»Aha!« Diana hob den Finger. »Und warum sind diese Leute beziehungsunfähig? Weil sie vielleicht Auswahlkriterien haben, die niemand erfüllen kann. Oder weil kein Mann auf der Welt alle zehn Punkte auf ihrer Liste schafft. Im Prinzip ein echt toller Typ, aber leider disqualifiziert er sich dadurch, dass er gerne Grönemeyer hört. Oder französische Filme liebt. Oder keinen Espresso mag.«
»Du redest nicht zufällig von mir, oder?«, fragte ich misstrauisch. Grönemeyer, französische Filme … das passte.

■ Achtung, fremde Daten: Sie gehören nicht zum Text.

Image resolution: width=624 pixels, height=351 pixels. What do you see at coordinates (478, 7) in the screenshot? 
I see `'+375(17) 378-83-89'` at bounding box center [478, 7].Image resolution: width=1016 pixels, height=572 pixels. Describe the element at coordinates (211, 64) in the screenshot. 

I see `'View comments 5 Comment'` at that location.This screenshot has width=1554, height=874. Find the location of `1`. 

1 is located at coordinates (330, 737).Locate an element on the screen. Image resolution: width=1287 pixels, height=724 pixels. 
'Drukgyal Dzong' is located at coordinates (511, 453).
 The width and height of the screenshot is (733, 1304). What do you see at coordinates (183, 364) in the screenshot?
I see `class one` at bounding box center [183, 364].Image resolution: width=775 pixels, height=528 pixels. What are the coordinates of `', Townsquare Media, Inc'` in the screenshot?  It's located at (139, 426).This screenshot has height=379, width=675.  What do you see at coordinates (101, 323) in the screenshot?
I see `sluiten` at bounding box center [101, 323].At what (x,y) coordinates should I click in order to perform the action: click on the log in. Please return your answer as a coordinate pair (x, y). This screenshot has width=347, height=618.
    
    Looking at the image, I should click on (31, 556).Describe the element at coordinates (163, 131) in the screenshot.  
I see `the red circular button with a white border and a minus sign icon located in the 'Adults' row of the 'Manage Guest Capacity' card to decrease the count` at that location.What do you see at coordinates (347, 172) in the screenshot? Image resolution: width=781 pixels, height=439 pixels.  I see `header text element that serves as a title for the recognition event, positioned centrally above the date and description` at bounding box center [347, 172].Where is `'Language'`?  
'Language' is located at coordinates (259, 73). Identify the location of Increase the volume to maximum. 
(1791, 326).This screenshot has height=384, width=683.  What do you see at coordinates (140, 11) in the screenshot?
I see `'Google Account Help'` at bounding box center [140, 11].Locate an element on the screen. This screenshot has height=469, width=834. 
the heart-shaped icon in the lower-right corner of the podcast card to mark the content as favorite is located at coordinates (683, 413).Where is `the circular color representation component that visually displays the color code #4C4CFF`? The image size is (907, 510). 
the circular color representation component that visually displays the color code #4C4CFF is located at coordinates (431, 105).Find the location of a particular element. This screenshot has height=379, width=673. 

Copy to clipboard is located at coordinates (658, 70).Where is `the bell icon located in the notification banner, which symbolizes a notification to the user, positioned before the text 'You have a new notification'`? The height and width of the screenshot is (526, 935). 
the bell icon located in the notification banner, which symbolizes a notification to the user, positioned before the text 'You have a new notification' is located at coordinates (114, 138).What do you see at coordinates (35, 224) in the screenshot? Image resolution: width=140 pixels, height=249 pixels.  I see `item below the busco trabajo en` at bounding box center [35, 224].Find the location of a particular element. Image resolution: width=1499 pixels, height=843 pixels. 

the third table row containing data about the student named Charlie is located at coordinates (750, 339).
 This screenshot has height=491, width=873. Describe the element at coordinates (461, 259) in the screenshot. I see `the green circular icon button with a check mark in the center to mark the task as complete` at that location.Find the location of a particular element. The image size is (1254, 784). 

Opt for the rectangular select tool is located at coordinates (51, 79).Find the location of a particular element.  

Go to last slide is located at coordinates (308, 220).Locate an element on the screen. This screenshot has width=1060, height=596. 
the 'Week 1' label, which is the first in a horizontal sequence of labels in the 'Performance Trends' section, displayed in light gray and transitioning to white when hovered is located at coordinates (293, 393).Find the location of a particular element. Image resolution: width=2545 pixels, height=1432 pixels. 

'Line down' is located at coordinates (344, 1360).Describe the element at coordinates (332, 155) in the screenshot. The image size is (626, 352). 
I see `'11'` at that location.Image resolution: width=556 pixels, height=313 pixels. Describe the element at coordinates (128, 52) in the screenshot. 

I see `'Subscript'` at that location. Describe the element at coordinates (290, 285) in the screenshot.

»Hm … mal überlegen … Rede ich von dir?« Diana legte die Stirn in Falten und blickte nachdenklich ins Nirgendwo. Dann wandte sie sich wieder mir zu und sagte sanft: »Ja, das tue ich, meine Liebe. Ich unterstelle dir, dass du geradezu nach Gründen suchst , um jeden auch nur halbwegs interessanten Mann abzuschießen, der dir zu nahe kommt.«
»Das ist totaler Blödsinn. Ich bin durchaus offen für Bekanntschaften.«
»Und genau das glaube ich dir nicht«, sagte Diana. »Du hast dich hier schön gemütlich eingerichtet in deiner hübschen Singlewohnung. Baghira begrüßt dich, wenn du nach Hause kommst, und leistet dir Gesellschaft, wenn du abends vor der Glotze sitzt. Stell dir dein Leben ohne ihn vor, na los.«
Unwillkürlich blickte ich am Kratzbaum hoch, wo Baghira auf der obersten Plattform leise vor sich hin schnarchte.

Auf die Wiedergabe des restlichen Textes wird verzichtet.